Results There was a statistically significant difference between the groups with or without relapse and the risk of death in the initial treatment of all patients (χ2=26.386, P=0.003). Compared with patients in the non recurrence group, patients in the recurrence and death groups had a significant increase in PLR, and the difference was statistically significant (χ2=29.528, P=0.001). WbMTV50% had higher predictive power for PFS and OS than other metabolic parameters, with a critical value of 25.24 cm3 and an area under curve (AUC) of 0.753 (95%CI: 0.611 to 0.864, P=0.009) for PFS prediction. The critical value of wbMTV50% for predicting OS was 27.36 cm3, AUC=0.780 (95%CI: 0.640 to 0.885, P<0.001). The critical value of PLR for predicting PFS was 188.2, AUC=0.708 (95%CI: 0.562 to 0.868, P=0.037), sensitivity was 87.5%, and specificity was 50.5%. The critical value of PLR for predicting OS was 213.5, AUC=0.678 (95%CI: 0.531 to 0.803, P=0.021), sensitivity was 62.1%, and specificity was 76.0%. Cox multivariate analysis showed that wbMTV50% (HR=0.260, P=0.003), PLR (HR=0.380, P=0.031) and radiotherapy at initial treatment (HR=0.209, P=0.014) were independent predictors of PFS, whereas wbMTV50% (HR=0.103, P<0.001) and PLR (HR=0.240, P=0.012) were also independent predictors of OS. SUVmax, wbTLG40% and wbTLG50% were moderately correlated with NLR and PLR (r=0.475, 0.542, 0.548, 0.532, 0.599, 0.606; all P<0.001), whereas wbMTV40% and wbMTV50% were moderately to highly correlated with NLR and PLR (r=0.715, 0.629, 0.766, 0.642; all P<0.001). Under the same threshold, the correlation coefficient of wbMTV with NLR and PLR is greater than that of wbTLG.
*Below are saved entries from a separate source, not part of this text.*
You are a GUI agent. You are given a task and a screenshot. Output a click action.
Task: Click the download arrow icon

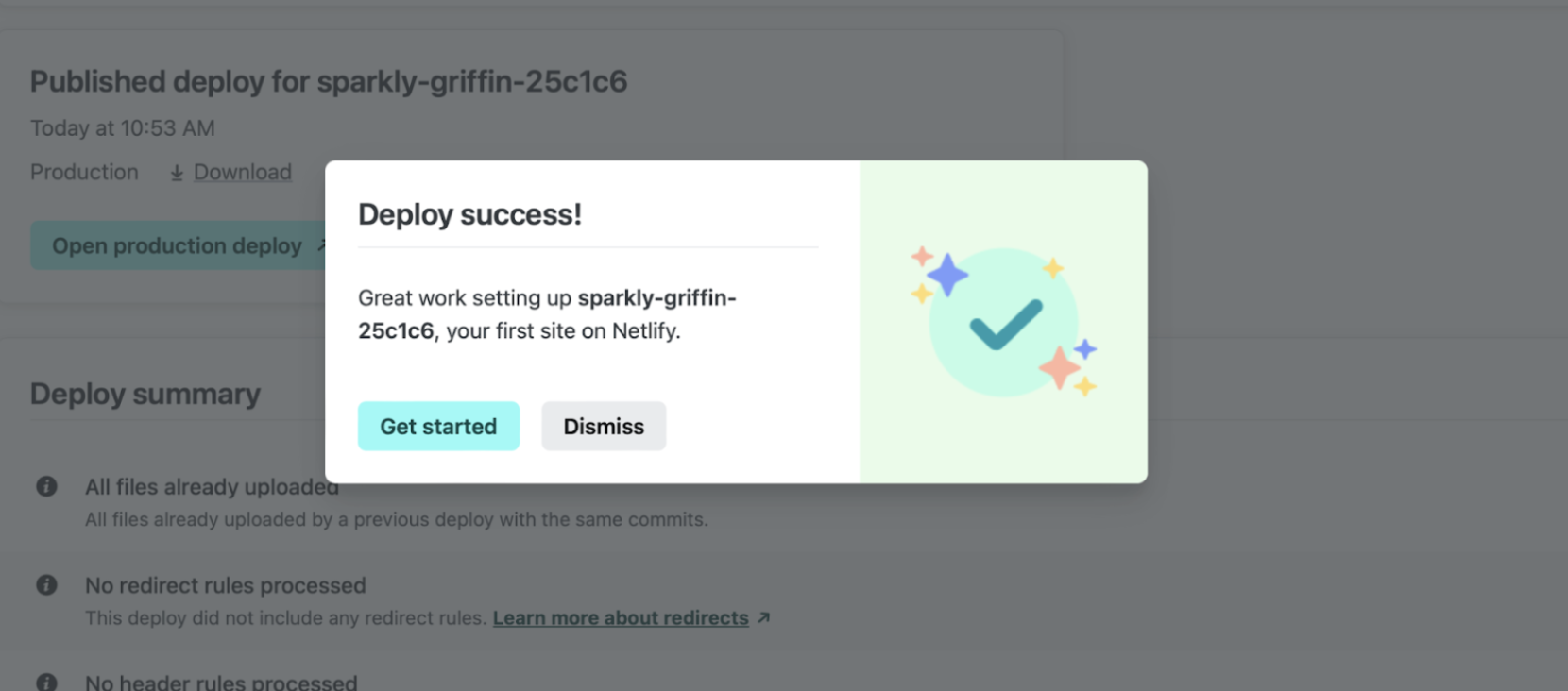[177, 173]
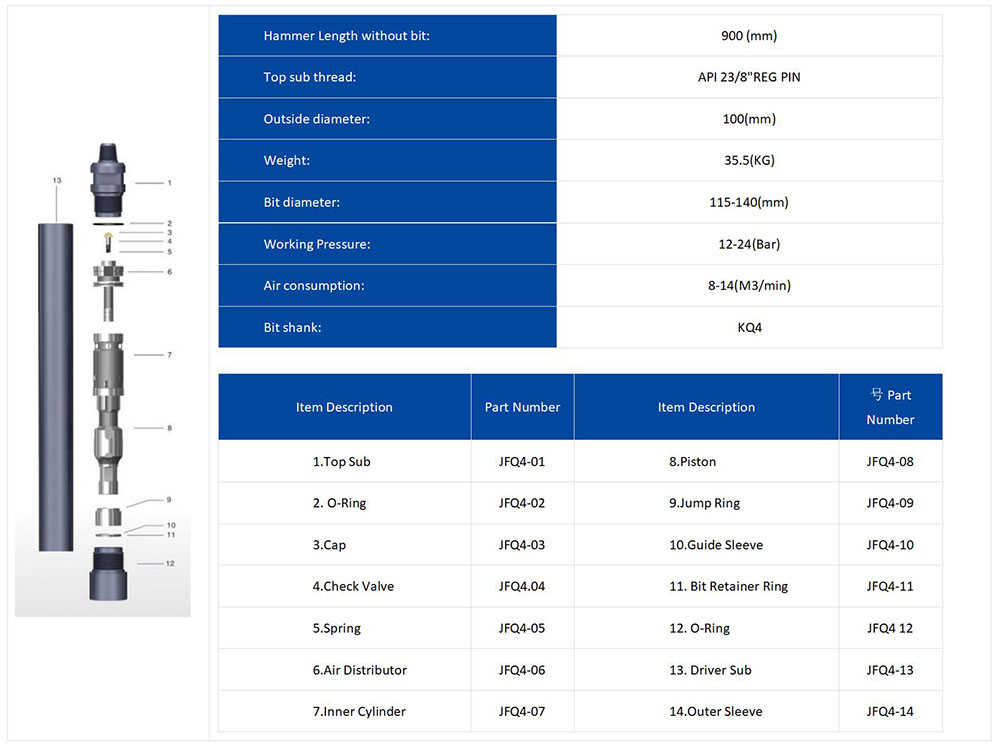Click the small ring part labeled 9

pyautogui.click(x=107, y=519)
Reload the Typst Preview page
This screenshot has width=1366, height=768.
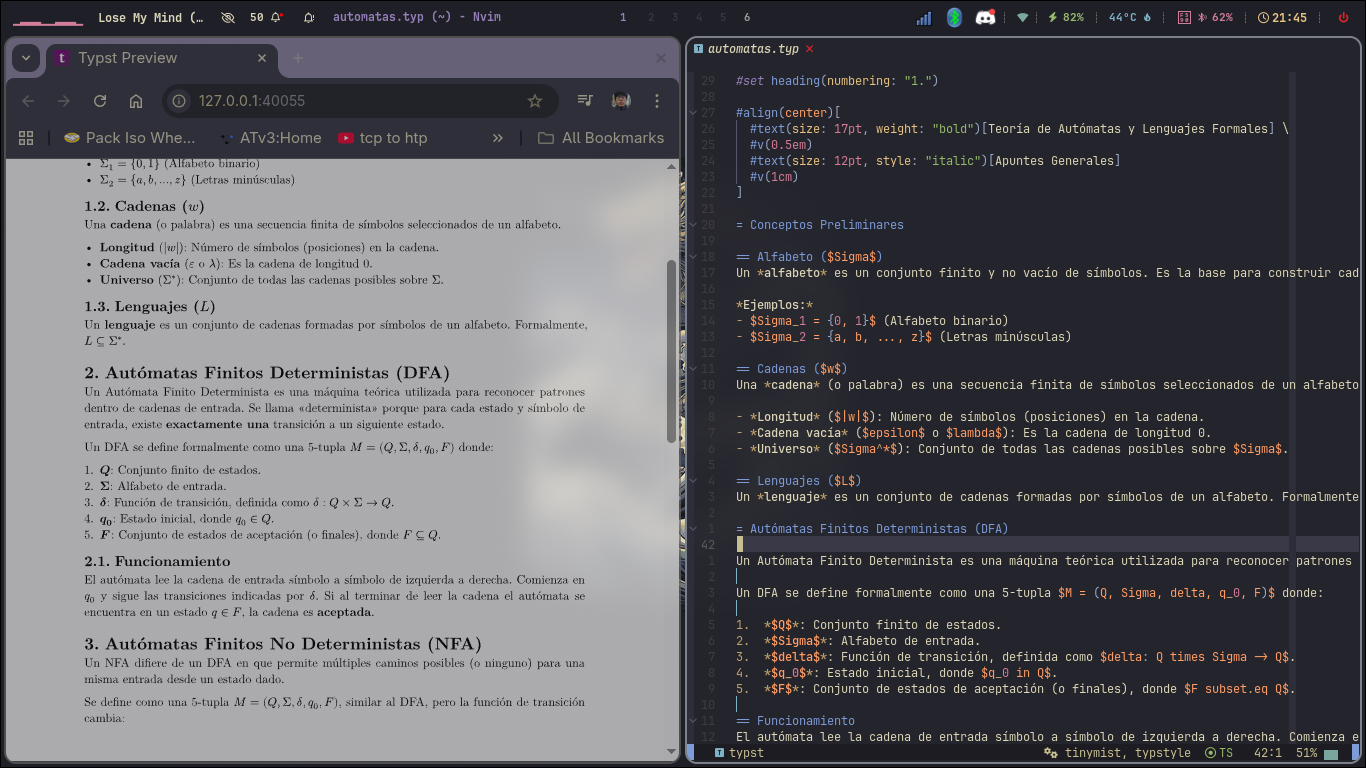pyautogui.click(x=100, y=100)
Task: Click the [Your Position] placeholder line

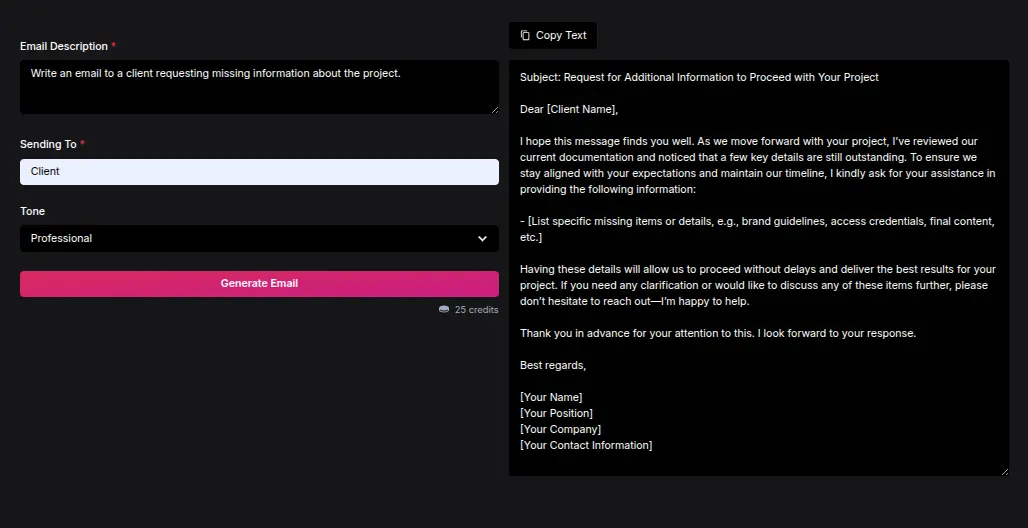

Conclusions 18F-FDG PET/CT metabolic volume parameter wbMTV50% is an independent predictor of PFS and OS in patients with recurrent cervical cancer, which is related to peripheral blood NLR and PLR. It can be used as a predictor of the prognosis of recurrent cervical cancer and provide valuable information for the individualized treatment of recurrent cervical cancer.